◆ Instrução A ◆
Responda, com base na resenha sobre o filme Dead Man:
(i) Em que ano o filme foi lançado?
(ii) De que cidade sai William Blake e para qual cidade ele viaja?
(iii) Como se chama o índio que acompanha Blake na fuga?
◆ Instrução B ◆
Escreva a continuação da resenha sobre o filme Dead Man, começando logo após a última frase.

═════ Bloco de texto ═════

25 de setembro de 2014

Dead Man (Jim Jarmusch, 1995)


Justo quando eu achava que já tinha colocado Jim Jarmusch numa fôrma e sacado seu estilo, ele aparece com aquele que talvez seja seu filme mais excêntrico, e com certeza é o mais sombrio e político Se os seus quatro longas anteriores eram relativamente similares, podendo ser colocados como “comédias com tons sombrios”, o diretor inverte isto em Dead Man, um filme “sombrio com tons cômicos”.

Nele, o ingênio contador William Blake (Johnny Depp), de Cleveland, pega um trem para o Velho Oeste americano até a cidade de Machine atrás de uma vaga de emprego. No entanto, após ter a vaga recusada e matar o filho do “dono da cidade” quase sem querer (e ver ele matar seu possível interesse amoroso), ele é obrigado a se tornar um fora-da-lei e fugir, se embrenhando pelo Oeste na companhia de um índio chamado Nobody. Jarmusch transforma essa estória numa estranha mistura de road movie e western psicodélico com uma forte crítica ao homem branco americano e sua conduta essencialmente violenta – desde o despertar do país. Tudo isso em meio a uma jornada espiritual de um homem para encontrar sua morte, já que a jornada de Blake em direção ao extremo Oeste americano é também uma jornada em direção ao seu próprio fim.

═════ Dados fornecidos ═════

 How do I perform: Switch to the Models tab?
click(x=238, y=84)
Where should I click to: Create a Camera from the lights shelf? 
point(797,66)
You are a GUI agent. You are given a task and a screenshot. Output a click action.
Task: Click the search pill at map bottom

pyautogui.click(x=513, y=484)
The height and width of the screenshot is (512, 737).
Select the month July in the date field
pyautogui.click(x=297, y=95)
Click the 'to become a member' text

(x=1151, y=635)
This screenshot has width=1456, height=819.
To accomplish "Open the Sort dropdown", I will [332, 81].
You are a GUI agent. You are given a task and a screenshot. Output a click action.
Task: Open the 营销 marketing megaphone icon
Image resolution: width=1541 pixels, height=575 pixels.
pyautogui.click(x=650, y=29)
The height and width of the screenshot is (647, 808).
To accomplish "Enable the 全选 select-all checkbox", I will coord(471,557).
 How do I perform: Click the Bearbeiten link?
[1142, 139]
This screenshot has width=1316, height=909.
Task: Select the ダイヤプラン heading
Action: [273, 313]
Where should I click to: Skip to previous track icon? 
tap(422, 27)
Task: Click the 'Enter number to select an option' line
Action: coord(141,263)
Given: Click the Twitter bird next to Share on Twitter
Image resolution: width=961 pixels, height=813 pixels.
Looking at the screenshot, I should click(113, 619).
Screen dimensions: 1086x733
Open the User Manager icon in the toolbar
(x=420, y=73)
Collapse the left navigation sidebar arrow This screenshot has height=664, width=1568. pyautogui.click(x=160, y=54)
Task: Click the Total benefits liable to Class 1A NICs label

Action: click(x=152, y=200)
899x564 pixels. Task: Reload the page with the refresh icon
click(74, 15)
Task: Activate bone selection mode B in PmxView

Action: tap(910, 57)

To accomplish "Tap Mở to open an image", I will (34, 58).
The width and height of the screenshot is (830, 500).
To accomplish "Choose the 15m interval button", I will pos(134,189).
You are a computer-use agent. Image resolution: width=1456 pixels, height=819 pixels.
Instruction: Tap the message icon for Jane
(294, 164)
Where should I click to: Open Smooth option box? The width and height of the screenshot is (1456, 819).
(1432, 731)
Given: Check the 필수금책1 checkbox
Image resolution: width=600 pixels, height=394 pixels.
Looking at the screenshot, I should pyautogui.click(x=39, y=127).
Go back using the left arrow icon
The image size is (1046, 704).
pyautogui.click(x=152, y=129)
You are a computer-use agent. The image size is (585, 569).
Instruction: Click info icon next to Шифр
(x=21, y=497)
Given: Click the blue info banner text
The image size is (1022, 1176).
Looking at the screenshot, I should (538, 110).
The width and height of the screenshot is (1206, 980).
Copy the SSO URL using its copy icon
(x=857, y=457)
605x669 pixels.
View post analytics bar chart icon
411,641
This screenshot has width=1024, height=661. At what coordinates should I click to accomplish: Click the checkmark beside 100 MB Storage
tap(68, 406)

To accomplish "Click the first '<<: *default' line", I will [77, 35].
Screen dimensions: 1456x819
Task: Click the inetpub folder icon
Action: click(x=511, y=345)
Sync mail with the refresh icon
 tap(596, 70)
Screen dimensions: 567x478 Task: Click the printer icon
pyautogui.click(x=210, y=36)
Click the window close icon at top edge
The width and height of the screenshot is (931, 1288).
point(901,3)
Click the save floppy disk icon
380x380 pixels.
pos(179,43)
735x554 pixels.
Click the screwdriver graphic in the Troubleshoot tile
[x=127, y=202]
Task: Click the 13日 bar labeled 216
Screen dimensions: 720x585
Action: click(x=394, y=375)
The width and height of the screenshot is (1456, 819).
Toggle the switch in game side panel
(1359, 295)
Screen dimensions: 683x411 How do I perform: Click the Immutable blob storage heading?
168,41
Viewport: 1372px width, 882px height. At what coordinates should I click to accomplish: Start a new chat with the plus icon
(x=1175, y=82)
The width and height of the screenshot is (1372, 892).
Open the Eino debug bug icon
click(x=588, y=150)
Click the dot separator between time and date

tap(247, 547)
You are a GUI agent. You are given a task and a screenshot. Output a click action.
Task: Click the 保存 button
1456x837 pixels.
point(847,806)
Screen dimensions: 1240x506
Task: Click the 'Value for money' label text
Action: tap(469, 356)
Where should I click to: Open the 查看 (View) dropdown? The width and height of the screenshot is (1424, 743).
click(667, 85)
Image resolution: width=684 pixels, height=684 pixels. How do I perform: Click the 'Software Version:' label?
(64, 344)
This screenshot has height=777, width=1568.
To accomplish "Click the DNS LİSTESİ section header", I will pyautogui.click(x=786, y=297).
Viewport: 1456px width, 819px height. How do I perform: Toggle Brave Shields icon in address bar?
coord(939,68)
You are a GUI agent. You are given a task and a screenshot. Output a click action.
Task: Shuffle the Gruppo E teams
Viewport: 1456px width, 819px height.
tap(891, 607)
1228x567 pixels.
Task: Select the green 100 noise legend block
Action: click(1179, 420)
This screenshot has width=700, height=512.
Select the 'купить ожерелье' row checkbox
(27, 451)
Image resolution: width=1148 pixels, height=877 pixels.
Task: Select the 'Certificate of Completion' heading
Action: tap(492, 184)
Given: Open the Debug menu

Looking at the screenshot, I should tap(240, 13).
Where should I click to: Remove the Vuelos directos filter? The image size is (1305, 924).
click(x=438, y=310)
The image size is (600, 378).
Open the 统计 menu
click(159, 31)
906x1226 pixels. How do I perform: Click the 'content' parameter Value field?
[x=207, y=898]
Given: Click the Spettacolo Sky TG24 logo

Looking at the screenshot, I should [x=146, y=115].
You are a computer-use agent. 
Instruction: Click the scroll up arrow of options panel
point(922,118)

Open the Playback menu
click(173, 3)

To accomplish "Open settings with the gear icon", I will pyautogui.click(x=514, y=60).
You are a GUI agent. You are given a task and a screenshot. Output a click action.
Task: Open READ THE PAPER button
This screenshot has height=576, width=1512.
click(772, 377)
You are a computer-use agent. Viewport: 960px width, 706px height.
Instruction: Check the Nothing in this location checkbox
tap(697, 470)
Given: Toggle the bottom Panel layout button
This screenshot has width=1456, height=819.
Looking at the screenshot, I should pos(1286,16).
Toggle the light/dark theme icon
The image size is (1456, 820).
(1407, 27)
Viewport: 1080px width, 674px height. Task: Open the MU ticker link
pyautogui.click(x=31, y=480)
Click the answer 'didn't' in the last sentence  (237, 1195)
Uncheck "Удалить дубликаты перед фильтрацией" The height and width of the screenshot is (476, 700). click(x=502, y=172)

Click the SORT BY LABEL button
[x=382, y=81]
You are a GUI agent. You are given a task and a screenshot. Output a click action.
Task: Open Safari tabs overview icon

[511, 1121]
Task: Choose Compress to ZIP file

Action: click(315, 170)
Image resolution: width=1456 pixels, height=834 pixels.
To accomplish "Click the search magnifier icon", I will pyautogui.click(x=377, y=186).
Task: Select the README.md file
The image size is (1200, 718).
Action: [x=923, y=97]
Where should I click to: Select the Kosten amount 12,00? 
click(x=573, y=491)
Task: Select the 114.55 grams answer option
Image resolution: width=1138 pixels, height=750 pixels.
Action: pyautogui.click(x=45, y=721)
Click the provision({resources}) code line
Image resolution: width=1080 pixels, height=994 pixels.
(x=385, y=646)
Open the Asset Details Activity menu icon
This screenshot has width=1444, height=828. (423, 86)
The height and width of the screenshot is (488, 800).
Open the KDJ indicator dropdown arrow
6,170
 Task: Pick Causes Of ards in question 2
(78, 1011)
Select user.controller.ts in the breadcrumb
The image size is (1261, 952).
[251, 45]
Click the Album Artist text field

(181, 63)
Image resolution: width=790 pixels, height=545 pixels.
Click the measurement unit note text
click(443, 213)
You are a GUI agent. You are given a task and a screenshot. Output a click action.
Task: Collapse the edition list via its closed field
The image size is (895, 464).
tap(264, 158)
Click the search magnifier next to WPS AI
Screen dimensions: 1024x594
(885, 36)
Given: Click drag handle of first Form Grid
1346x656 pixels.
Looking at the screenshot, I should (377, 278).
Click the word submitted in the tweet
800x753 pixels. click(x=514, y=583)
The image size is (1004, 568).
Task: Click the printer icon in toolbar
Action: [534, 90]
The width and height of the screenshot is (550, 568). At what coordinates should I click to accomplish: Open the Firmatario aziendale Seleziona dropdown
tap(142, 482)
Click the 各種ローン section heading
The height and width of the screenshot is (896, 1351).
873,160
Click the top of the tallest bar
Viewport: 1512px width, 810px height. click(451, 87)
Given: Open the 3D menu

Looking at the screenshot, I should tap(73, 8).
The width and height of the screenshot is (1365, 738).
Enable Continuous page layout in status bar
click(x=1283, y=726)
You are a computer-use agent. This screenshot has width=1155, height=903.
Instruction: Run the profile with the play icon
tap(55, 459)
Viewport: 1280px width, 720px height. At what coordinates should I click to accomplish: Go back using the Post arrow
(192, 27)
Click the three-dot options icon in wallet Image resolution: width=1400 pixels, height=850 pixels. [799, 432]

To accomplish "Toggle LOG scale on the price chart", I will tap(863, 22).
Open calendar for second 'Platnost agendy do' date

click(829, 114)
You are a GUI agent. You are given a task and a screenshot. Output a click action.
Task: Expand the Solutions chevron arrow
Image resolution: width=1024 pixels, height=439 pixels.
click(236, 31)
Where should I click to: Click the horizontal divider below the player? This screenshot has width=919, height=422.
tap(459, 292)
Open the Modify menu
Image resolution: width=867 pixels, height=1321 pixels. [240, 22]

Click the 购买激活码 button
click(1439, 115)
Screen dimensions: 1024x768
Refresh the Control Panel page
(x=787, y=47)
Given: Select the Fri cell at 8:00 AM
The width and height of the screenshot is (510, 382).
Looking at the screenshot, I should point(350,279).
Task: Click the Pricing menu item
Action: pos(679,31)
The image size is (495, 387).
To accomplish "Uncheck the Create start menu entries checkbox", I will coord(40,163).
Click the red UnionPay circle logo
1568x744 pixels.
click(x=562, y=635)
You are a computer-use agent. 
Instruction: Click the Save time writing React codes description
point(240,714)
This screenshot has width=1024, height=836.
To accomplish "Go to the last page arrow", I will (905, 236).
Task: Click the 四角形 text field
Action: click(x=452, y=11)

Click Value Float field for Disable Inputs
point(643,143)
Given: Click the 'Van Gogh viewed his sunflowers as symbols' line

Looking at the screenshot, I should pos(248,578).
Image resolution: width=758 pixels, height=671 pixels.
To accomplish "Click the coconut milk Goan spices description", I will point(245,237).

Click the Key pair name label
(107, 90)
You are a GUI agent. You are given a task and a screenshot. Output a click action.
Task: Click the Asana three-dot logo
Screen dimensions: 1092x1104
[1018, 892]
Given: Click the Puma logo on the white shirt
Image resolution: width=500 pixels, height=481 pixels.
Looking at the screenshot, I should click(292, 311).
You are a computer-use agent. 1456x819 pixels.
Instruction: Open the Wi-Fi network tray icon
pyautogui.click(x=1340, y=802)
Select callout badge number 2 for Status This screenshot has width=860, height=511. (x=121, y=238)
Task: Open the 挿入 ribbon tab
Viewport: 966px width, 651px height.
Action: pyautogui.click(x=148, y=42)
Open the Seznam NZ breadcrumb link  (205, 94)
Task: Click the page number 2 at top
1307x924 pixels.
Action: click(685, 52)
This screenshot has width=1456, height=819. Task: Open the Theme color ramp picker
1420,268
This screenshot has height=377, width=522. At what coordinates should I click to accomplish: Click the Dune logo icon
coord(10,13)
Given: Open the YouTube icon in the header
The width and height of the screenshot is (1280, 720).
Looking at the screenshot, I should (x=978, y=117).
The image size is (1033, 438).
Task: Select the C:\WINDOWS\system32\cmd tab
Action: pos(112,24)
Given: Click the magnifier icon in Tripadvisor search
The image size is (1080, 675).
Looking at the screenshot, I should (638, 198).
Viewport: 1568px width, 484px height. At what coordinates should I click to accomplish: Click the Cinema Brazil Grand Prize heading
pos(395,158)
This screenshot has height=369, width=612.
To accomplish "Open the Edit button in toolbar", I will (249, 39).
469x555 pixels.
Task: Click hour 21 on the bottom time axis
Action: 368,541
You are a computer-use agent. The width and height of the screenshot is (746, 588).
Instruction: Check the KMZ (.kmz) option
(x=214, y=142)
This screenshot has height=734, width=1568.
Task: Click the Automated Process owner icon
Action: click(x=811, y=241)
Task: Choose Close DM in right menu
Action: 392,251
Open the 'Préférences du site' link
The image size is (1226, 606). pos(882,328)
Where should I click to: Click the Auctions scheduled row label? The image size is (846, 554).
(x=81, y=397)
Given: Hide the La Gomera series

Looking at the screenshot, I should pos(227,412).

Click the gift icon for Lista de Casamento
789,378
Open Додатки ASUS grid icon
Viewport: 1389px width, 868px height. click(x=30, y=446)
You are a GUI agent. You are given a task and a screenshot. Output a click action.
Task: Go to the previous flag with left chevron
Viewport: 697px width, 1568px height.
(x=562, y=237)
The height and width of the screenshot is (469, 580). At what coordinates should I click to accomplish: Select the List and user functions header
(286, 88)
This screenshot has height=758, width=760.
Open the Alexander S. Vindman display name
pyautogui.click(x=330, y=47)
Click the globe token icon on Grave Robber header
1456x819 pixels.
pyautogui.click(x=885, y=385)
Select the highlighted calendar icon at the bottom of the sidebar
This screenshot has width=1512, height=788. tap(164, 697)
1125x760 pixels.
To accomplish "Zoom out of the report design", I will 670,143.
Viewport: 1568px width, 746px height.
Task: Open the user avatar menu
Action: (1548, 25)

═════

◆ Resposta A ◆
(i) 1995.
(ii) Ele sai de Cleveland e vai para Machine.
(iii) Nobody.

◆ Resposta B ◆
No Velho Oeste retratado pelo diretor, qualquer tipo de harmonia, carinho ou humanidade nas relações entre as pessoas se perdeu. A sociedade branca retratada é doente, perversa, suja, e, acima de tudo, violenta. Isto fica evidente já nos primeiros minutos, quando a florista (e ex-prostituta) Thel responde à pergunta sobre o porquê dela manter uma arma debaixo do travesseiro com “porque esta é a América”. É uma resposta dotada de uma comicidade irônica e ácida, mas não há nada de cômico na forma como Jarmusch lida com a violência aqui. Os tiroteios e as mortes são recorrentes, mas o diretor nunca deixa de retratá-los de forma desajeitada, feia, seca, se recusando a esconder a violência mas também a estilizá-la ou embelezá-la como outros diretores (sim, estou falando de você, Tarantino).

Não é por acaso que, conforme William Blake vai sendo obrigado a matar mais pessoas para fugir, sua reação às mortes é cada vez mais fria e desligada, sim, mas ele parece ficar também cada vez mais abatido e consternado com isso. Além do mais, essa transformação de Blake nunca é colocada como algo positivo, pelo contrário. Jarmusch aproveita essa transformação e a reputação crescente de Blake como matador para ironizar o culto aos foras-da-lei e bad boys (por mais violentos que sejam) da sociedade americana. Por outro lado, o assassino profissional Cole Wilson, incapaz de mostrar remorso ao matar suas várias vítimas, só pode ser retratado de forma exagerada e quase caricata, amassando crânios com as botas e comendo carne humana no espeto.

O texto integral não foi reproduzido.